**本文:**
_ _ _ _

変形性膝関節症の原因
変形性膝関節症の原因は一次性と二次性に分けられています。
加齢、肥満、内反膝(O脚)や外反膝(X脚)などの下肢アライメント異常(太ももの付け根からかかとの骨までの中心線が重心とずれていること)、過度な運動負荷、遺伝子の関与などによるものが一次性、膝靭帯損傷や半月板損傷、膝関節周囲骨折などの外傷後変化や、大腿骨顆部骨壊死後や化膿性膝関節炎後などのケースは二次性と表現されています。
関節鏡視下手術とは
膝蓋骨の下に5mm程の小さな切開を2ヶ所ないしは3ヵ所作り、テレビモニターに映し出された関節内の
映像を見ながら手術器具を操作して行う最少侵襲手術(最も負担の少ない手術)であり、術後の痛みも少なく、入院期間も短く、手術の傷も目立たないので、この手術で効果が得られるのであれば一番お勧めする手術手技です。
しかし、一時的には痛みがとれても中長期成績が悪いケースや、手術前と痛みがあまり変わらないままのケースもあるので、手術法選択を慎重に行わなくてはならないのもこの手術の特徴です。

_ _ _ _

**表示された行:**
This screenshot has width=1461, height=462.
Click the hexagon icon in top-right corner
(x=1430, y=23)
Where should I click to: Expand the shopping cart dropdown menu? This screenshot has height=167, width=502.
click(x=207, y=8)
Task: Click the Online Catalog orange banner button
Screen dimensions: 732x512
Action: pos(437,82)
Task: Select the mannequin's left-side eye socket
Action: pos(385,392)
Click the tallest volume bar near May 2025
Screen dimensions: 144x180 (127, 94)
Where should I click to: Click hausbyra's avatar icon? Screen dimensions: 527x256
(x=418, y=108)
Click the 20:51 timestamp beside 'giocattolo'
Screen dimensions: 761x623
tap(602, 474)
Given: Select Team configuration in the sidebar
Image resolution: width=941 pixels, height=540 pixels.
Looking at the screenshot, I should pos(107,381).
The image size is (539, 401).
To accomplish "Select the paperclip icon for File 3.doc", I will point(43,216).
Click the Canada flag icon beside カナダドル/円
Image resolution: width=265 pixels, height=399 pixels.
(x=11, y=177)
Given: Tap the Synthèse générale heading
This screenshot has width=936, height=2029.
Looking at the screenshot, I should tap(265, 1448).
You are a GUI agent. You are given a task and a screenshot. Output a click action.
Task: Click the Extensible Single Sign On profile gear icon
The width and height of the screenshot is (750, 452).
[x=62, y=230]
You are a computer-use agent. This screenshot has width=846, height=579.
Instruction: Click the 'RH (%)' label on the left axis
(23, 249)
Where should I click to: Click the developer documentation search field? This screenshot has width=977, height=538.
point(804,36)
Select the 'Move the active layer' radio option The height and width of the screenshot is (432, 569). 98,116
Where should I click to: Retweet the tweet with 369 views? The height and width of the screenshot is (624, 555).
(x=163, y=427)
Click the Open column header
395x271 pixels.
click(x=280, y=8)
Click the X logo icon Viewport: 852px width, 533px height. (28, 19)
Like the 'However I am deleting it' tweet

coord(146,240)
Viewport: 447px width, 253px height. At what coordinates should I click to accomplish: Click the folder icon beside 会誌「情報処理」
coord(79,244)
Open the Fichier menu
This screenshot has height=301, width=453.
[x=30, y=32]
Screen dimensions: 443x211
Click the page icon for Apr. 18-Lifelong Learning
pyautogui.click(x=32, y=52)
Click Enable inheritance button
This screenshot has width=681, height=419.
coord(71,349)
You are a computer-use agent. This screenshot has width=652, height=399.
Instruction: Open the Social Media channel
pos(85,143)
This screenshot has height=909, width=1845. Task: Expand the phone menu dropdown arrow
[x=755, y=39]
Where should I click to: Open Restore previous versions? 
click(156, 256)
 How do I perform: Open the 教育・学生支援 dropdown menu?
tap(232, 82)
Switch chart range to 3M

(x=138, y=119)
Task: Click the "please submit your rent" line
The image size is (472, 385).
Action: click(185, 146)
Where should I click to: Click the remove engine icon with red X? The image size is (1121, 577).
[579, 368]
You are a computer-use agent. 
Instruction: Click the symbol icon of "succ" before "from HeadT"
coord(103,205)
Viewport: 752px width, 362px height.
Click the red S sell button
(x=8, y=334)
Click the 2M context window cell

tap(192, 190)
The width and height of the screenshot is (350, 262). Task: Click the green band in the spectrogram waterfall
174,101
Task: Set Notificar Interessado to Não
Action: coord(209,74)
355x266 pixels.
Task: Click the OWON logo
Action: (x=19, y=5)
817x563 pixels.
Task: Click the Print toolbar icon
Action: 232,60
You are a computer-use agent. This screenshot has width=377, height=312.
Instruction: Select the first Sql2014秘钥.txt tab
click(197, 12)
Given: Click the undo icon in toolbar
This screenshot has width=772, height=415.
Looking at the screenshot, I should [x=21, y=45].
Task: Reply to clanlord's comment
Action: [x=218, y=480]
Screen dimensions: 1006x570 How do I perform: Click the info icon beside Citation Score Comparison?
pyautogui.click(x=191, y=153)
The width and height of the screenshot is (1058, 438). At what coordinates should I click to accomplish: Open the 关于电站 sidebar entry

_ _ _ _

**取り組む課題:**
[A] 本文によると、関節鏡視下手術では手術法の選択を慎重に行わなければならないのはなぜですか。1～3文で説明してください。
[B] 次の(i)～(iii)が本文の内容と合っているかを、それぞれ「はい」か「いいえ」で答え、判断の根拠となる本文の語句をそのまま引用してください。
(i) 半月板損傷の後に生じる変形性膝関節症は一次性に分類される。
(ii) 関節鏡視下手術では、膝蓋骨の下に5mm程の切開を2ヶ所ないしは3ヵ所作る。
(iii) 関節鏡視下手術の後は入院期間が長くなる。
[C] 本文の「加齢、肥満、内反膝(O脚)や」から「は二次性と表現されています。」までを、すべてそのまま返してください。
これらの行は本文の内容とは関係がありません。

**解答:**
[A] 一時的には痛みがとれても中長期成績が悪いケースがあるためです。また、手術前と痛みがあまり変わらないままのケースもあるためです。

[B]
(i) いいえ。「膝靭帯損傷や半月板損傷、膝関節周囲骨折などの外傷後変化や、大腿骨顆部骨壊死後や化膿性膝関節炎後などのケースは二次性と表現されています」
(ii) はい。「膝蓋骨の下に5mm程の小さな切開を2ヶ所ないしは3ヵ所作り」
(iii) いいえ。「入院期間も短く」

[C]
加齢、肥満、内反膝(O脚)や外反膝(X脚)などの下肢アライメント異常(太ももの付け根からかかとの骨までの中心線が重心とずれていること)、過度な運動負荷、遺伝子の関与などによるものが一次性、膝靭帯損傷や半月板損傷、膝関節周囲骨折などの外傷後変化や、大腿骨顆部骨壊死後や化膿性膝関節炎後などのケースは二次性と表現されています。